The following verses show aspects of God’s work in history that ‘image’ the Trinity. (See also Augustine De Trinitas 4.24, 29, 32)

John 5:19-29

So Jesus said to them, “Truly, truly, I say to you, the Son can do nothing of his own accord, but only what he sees the Father doing. For whatever the Father does, that the Son does likewise. For the Father loves the Son and shows him all that he himself is doing. Andgreater works than these will he show him, so that you may marvel.For as the Father raises the dead and gives them life, so also the Son gives life to whom he will. The Father judges no one, but has given all judgment to the Son, that all may honor the Son, just as they honor the Father. Whoever does not honor the Son does not honor the Father who sent him. Truly, truly, I say to you, whoever hears my word and believes him who sent me has eternal life. He does not come into judgment, but has passed from death to life.

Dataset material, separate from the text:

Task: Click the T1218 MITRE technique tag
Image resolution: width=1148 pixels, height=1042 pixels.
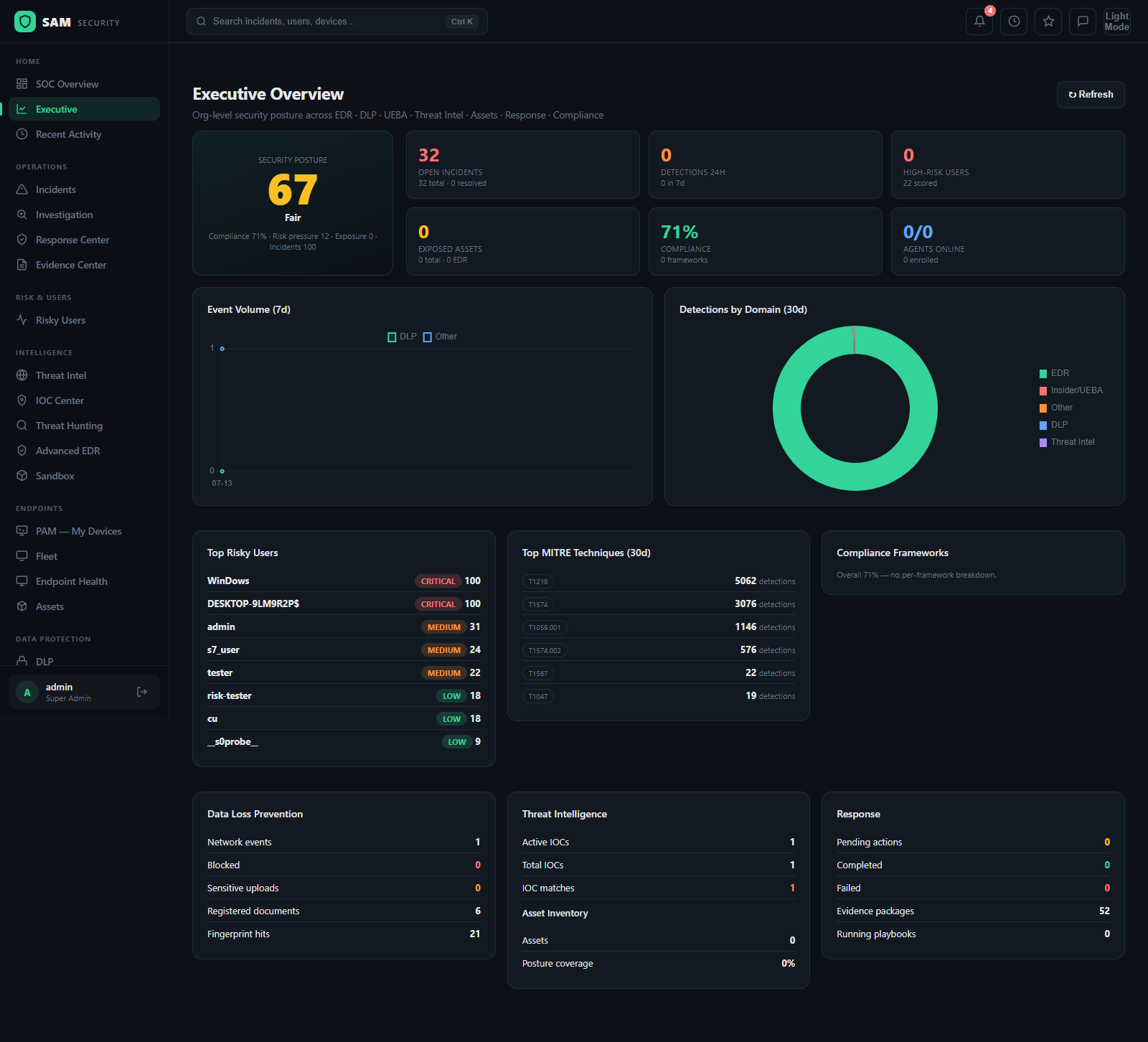Action: pyautogui.click(x=538, y=581)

“Truly, truly, I say to you, an hour is coming, and is now here, when the dead will hear the voice of the Son of God, and those who hear will live. For as the Father has life in himself, so he has granted the Son also to have life in himself. And he has given him authority to execute judgment, because he is the Son of Man. Do not marvel at this, for an hour is coming when all who are in the tombs will hear his voice and come out, those who have done good to the resurrection of life, and those who have done evil to the resurrection of judgment.

John 17:1-5, 22-26 (cf. John 12:28; 13:32)

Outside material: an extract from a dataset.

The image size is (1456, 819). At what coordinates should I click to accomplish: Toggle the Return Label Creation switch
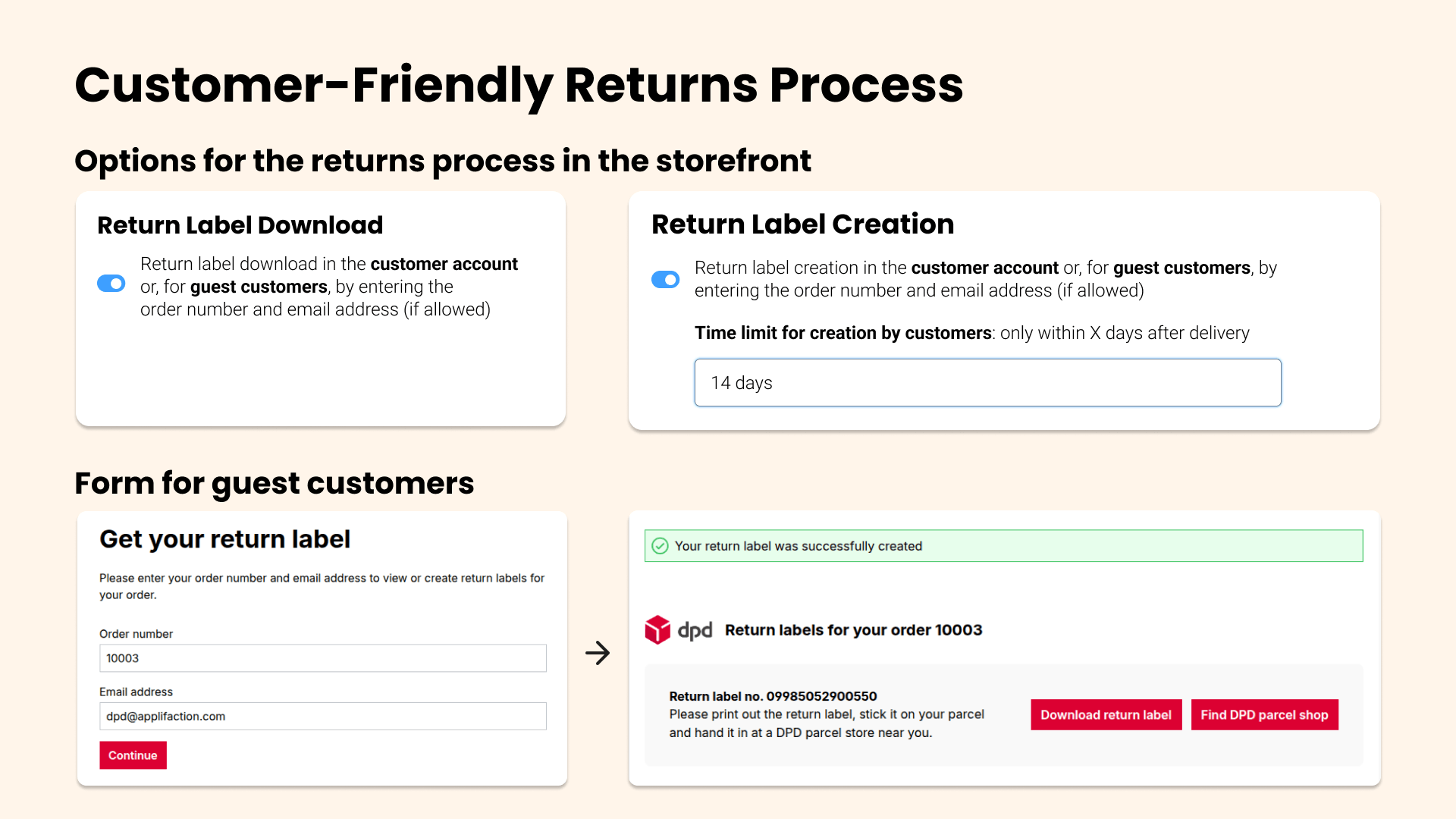[x=666, y=280]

When Jesus had spoken these words, he lifted up his eyes to heaven, and said, “Father, the hour has come; glorify your Son that the Son may glorify you, since you have given him authority over all flesh, to give eternal life to all whom you have given him. And this is eternal life, that they know you the only true God, and Jesus Christ whom you have sent. I glorified you on earth, having accomplished the work that you gave me to do. And now, Father, glorify me in your own presence with the glory that I had with you before the world existed.

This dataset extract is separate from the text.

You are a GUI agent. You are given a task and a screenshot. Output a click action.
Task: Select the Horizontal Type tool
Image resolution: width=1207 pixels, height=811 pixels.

The glory that you have given me I have given to them, that they may be one even as we are one, I in them and you in me, that they may become perfectly one, so that the world may know that you sent me and loved them even as you loved me. Father, I desire that they also, whom you have given me, may be with me where I am, to see my glory that you have given me because you loved me before the foundation of the world. O righteous Father, even though the world does not know you, I know you, and these know that you have sent me. I made known to them your name, and I will continue to make it known, that the love with which you have loved me may be in them, and I in them.”

In the end, while we cannot see the God who is invisible, we can see the image of the invisible God, Jesus Christ (Col 1:15) and we can see how the Father, Son, and Holy Spirit have manifested themselves in redemptive history. Because of the veracity of God’s self-disclosure, we can have great confidence that the Triune God of history (the economic Trinity) is the same as the Triune God of eternity (the immanent Trinity). With this confidence, we can make true statements about God by means of his revelation in space, time, and text (the Bible).

With this confidence, we can make true (albeit incomplete) assertions about who God is in himself (ad intra) because we can (by the Spirit’s help) perceive who God is in the world (ad extra). Of course, there is always room for understanding this better, but we leave this examination of the Trinity, confident that that God who has revealed himself in Jesus Christ is the One, True and Living God. And simultaneously, our confidence is chastened by the fact that finite men cannot perceive an infinite and eternal Trinity apart from his grace, illumination, and willingness to be known.

Praise God he has revealed himself and has chosen not to be silent. He is the God who has spoken—the Father who speaks, the Son who is the Word, and the Spirit who leads us into all truth about the Triune God. May we ponder these things anew and worship God from whom all blessings flow.